Home > Articles > Quality of Service Design Overview

Quality of Service Design Overview

Chapter Description

This chapter provides an overview of the QoS design and deployment process. This process requires business-level objectives of the QoS implementation to be defined clearly and for the service-level requirements of applications to be assigned preferential or deferential treatment so that they can be analyzed.

Principles of QoS Design

The richness of the Cisco QoS toolset allows for a myriad of QoS design and deployment options. However, a few succinct design principles can help simplify strategic QoS designs and lead to an expedited, cohesive, and holistic end-to-end deployment. Some of these design principles are summarized here; others, which are LAN-, WAN- or VPN-specific, are covered in detail in their respective design chapters.

General QoS Design Principles

A good place to begin is to decide which comes first: the cart or the horse. The horse, in this context, serves to pull the cart and is the enabler for this objective. Similarly, QoS technologies are simply the enablers to organizational objectives. Therefore, the way to begin a QoS deployment is not by glossing over the QoS toolset and picking la carte tools to deploy. In other words, do not enable QoS features simply because they exist. Instead, start from a high level and clearly define the organizational objectives.

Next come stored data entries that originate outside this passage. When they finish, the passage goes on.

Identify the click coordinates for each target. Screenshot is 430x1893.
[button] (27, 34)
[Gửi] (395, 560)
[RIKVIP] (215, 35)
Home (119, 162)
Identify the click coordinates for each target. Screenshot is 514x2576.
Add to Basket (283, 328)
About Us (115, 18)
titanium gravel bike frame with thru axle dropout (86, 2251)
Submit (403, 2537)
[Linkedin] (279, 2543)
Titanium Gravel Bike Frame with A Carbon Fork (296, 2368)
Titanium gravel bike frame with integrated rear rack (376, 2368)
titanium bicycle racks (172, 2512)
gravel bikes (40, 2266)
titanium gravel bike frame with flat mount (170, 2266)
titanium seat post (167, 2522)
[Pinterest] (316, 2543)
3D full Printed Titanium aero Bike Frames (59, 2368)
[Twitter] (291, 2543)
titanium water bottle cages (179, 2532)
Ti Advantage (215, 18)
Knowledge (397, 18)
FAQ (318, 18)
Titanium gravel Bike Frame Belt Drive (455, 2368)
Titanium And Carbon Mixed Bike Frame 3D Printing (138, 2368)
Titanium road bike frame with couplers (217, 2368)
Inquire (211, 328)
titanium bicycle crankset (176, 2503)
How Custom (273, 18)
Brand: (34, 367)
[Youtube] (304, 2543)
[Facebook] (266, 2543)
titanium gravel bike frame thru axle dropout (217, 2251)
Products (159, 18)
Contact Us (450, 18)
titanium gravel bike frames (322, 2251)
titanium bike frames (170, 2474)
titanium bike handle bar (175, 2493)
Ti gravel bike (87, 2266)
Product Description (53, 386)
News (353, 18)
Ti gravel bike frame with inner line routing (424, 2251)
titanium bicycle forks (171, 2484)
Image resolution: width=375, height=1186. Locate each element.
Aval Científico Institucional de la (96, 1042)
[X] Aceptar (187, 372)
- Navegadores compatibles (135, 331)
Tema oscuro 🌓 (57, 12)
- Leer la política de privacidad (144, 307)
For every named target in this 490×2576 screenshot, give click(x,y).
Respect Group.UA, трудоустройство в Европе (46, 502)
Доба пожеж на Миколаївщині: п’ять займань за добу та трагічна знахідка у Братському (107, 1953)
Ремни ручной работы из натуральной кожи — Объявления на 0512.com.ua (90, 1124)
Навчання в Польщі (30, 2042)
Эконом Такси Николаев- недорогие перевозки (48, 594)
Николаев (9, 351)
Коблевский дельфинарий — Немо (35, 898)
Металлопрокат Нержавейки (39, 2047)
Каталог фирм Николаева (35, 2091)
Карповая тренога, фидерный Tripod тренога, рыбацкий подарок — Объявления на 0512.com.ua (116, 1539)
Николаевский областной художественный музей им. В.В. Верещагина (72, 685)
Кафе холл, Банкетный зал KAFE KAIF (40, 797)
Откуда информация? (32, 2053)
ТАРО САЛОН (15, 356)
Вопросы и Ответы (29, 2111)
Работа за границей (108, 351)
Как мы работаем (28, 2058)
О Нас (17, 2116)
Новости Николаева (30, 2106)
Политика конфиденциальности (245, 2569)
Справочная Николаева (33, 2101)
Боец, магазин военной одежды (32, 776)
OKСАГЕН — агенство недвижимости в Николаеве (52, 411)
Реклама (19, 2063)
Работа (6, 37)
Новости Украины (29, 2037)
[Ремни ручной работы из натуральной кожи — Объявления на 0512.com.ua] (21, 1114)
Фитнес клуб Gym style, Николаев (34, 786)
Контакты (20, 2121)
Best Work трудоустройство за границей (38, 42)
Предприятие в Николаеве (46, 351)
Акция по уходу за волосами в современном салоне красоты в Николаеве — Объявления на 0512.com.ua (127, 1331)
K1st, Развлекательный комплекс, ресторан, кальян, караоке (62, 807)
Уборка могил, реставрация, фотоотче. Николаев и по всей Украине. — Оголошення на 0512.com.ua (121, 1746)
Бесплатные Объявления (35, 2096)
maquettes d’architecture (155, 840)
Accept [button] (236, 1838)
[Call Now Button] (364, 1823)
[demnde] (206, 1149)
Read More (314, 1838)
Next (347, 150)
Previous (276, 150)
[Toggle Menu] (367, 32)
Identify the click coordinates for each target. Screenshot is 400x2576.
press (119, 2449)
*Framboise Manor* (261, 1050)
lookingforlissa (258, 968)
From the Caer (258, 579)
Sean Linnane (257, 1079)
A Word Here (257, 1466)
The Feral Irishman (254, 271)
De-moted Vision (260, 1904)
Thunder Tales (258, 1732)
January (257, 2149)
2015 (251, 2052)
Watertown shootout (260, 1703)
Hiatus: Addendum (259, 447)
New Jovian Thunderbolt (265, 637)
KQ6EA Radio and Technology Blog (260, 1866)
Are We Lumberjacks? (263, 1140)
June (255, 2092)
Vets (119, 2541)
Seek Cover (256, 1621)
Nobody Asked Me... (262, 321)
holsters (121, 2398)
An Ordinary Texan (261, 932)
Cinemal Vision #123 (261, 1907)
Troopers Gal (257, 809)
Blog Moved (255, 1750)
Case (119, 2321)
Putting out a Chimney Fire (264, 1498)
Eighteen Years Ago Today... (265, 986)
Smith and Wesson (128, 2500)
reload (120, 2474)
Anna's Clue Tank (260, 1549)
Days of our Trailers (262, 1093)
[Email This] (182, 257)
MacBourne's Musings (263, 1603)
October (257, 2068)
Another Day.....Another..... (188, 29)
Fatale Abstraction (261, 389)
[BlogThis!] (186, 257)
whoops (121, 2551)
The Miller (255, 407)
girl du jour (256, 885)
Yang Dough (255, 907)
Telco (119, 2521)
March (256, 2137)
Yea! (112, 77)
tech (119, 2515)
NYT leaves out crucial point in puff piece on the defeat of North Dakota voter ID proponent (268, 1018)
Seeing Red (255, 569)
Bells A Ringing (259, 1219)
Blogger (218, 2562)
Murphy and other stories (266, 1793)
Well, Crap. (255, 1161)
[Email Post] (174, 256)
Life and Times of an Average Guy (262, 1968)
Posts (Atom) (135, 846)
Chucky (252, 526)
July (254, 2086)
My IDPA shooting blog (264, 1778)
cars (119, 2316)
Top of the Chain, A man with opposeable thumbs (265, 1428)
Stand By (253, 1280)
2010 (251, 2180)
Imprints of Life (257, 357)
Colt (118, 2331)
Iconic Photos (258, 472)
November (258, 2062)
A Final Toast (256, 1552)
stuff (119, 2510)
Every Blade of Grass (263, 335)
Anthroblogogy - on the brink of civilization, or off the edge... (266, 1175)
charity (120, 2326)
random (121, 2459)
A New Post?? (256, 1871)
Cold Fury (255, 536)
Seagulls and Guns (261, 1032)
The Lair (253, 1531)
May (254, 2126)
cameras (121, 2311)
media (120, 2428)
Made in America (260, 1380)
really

Some questions for high-level consideration include the following:

  • Is the objective to enable VoIP only?

  • Is video also required? If so, what type(s) of video: interactive or streaming?

  • Are some applications considered mission critical? If so, what are they?

  • Does the organization want to squelch certain types of traffic? If so, what are they?

All traffic classes specified in the QoS Baseline model except one—the Locally-Defined, Mission-Critical Data application class—are determined by objective networking characteristics. These applications, a subset of the Transactional Data class, are selected for a dedicated, preferential class of service because of their significant impact on the organization's main business objectives.

This is usually a highly subjective evaluation that can excite considerable controversy and dispute. An important principle to remember when assigning applications to the Mission-Critical Data class is that as few applications as possible should be assigned to the Locally-Defined Mission-Critical class.

If too many applications are assigned to it, the Mission-Critical Data class will dampen, and possibly even negate, the value of having a separate class (from Transactional Data). For example, if 10 applications are assigned as Transactional Data (because of their interactive, foreground networking characteristics) and all 10 are determined to be classified as Mission-Critical Data, the whole point of a separate class for these applications becomes moot. However, if only one or two of the Transactional Data applications are assigned to the Mission-Critical Data class, the class will prove highly effective.

Related to this point, it is recommended always to seek executive endorsement of the QoS objectives before design and deployment. By its very nature, QoS is a system of managed unfairness and, as such, almost always creates political and organizational repercussions when implemented. To minimize the effects of such nontechnical obstacles to deployment, which could prevent the QoS implementation altogether, it is recommended to address these political and organizational issues as early as possible and to solicit executive endorsement whenever possible.

As stated previously, it is not mandated that enterprises deploy all 11 classes of the QoS Baseline model; this model is designed to be a forward-looking guide for consideration of the many classes of traffic that have unique QoS requirements. Being aware of this model can help bring about a smooth expansion of QoS policies to support additional applications as future requirements arise. However, at the time of QoS deployment, the organization needs to clearly define how many classes of traffic are required to meet the organizational objectives.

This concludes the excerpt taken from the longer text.